O Sr. Sá depois continuou com os ficheiros que já estavam abertos em cima da mesa grande em mogno e mostrou-lhe a conversa que Joana Amélia tinha puxado cerca de um mês antes da noite de aniversário, sobre um amigo que contara que não-sei-quem do seu passado (os nomes sempre ilegíveis na letra do Sr. Sá) andava a espalhar rumores sobre ela e que ela só queria esclarecer tudo e preparar César se "coisas absurdas sobre a sua pessoa chegassem aos seus ouvidos" ou se alguém fosse falar com ele, porque havia uma história qualquer com um ex esquisita. César não tinha ligado muito à conversa, porque percebera que Joana estava a preocupar-se demasiado com a influencia que outras pessoas poderiam ter sobre a opinião dele e ele era uma pessoa leal, isso não lhe interessava nada. Mas esta incapacidade, este handicap, esta deficiência enfurecedora de não conseguir esquecer detalhes, reavivava-lhe todos pormenores que tornavam cada vez mais implausível que Joana não se estivesse a referir a Herculano naquele rosário desfiado - e que talvez ela não fosse assim tão inocente e aquela fosse apenas uma manobra.

E esta era sempre a parte de juntar as peças de um puzzle de factos do Sr. Sá em que César dizia a si mesmo que, realmente, lá muito esperto não era, porque aquela realidade incontornável e óbvia tinha demorado meses a fazer faísca.

E o Sr. Sá, a verdade é que realmente fazia jus ao seu nome, dava-lhe os factos, mas nunca lhe dizia o que fazer depois. 

César parou-se antes de entrar para o carro. Ainda com os ficheiros do Sr. Sá abertos e sem conseguir acreditar no que o puzzle parecia querer dizer. Como de costume pensou “Se calhar, estou a ver mal. Isto não pode estar certo.”

Arranjou uma desculpa para não ir com ela no carro, que a ele lhe pareceu plausível e despediu-se como de costume. Pôs o corpo em piloto automático: “para casa a pé”, enquanto se sentava à mesa calmamente com o Sr. Sá a ir buscar-lhe todos os ficheiros que ele pedia e mais alguns que ele já tinha de reserva para aquela situação.

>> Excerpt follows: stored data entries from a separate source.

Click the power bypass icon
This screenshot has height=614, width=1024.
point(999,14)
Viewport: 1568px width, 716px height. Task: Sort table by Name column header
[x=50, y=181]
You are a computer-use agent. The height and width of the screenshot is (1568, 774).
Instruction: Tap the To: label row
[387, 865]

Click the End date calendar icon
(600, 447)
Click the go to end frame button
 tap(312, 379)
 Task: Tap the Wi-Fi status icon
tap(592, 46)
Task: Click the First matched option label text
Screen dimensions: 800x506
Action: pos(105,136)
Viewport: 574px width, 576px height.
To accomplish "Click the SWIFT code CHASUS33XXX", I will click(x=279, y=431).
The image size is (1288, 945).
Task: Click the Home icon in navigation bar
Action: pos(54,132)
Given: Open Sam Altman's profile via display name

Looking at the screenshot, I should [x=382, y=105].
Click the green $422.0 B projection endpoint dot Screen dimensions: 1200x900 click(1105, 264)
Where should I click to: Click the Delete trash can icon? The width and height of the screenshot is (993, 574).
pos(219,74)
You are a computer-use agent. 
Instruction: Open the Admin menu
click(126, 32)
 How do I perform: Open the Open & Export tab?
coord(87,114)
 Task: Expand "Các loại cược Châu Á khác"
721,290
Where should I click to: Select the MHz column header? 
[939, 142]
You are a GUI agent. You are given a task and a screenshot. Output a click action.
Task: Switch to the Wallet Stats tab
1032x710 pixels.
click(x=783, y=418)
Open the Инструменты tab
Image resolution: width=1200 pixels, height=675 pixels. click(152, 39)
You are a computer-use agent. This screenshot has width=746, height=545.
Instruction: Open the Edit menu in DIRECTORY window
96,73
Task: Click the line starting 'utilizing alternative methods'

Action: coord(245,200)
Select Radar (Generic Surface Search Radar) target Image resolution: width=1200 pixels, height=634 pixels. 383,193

Chegou a casa e foi consultar o Sr. Sá da internet: o Facebook. Joana Amélia era amiga de Herculano Filipe – tudo certo, eles conheciam-se de vista havia imenso tempo e tinham-se tornado amigos no seu aniversário. O Sr. Sá pigarreou. César foi ver a semana da conversa manhosa. Um discreto comentário jocoso de Herculano numa fotografia dela, mencionando um vinho - “Papa-figos” - pelo qual Joana andara obcecada naquela altura e que depois lhe passou.

O Sr. Sá olhou por cima dos óculos para César, como quem pergunta se já pode arrumar a meia biblioteca que este lhe desarrumou à procura da prova de inocência de Joana, encontrando a cada passo mais uma prova da implausibilidade da mesma.

Com os olhos molhados, cabisbaixo, César acedeu, agradecendo o trabalho e paciência do funcionário.

E sentou-se na soleira da porta de casa sem saber bem o que fazer nessa situação, em que não tinha encontrado Joana em flagrante e não tinha nada em concreto para sustentar o que sabia, tantos meses depois.

E o entanto, o que sabia era completamente incontornável: Joana mentia e o Sr. Sá iria sempre apanhá-la, mas nunca "com a boca na botija".

E este facto incontornável, de que havia algo que Joana lhe escondia, lhe mentia, apesar de tudo o que já sabia sobre si e sobre o bibliotecário implacável que o habitava, denotava não só uma enorme falta de respeito pela relação que tinham, mas uma falta de consideração total pela sua pessoa e pelos desgostos a longo prazo que lhe haveria sempre de proporcionar com as suas mentiras (piedosas ou não).

E foi nesse mesmo momento que César percebeu que, se não tinha como confrontar Joana, ia mesmo ter de sair daquela relação, da qual jamais se poderia esquecer.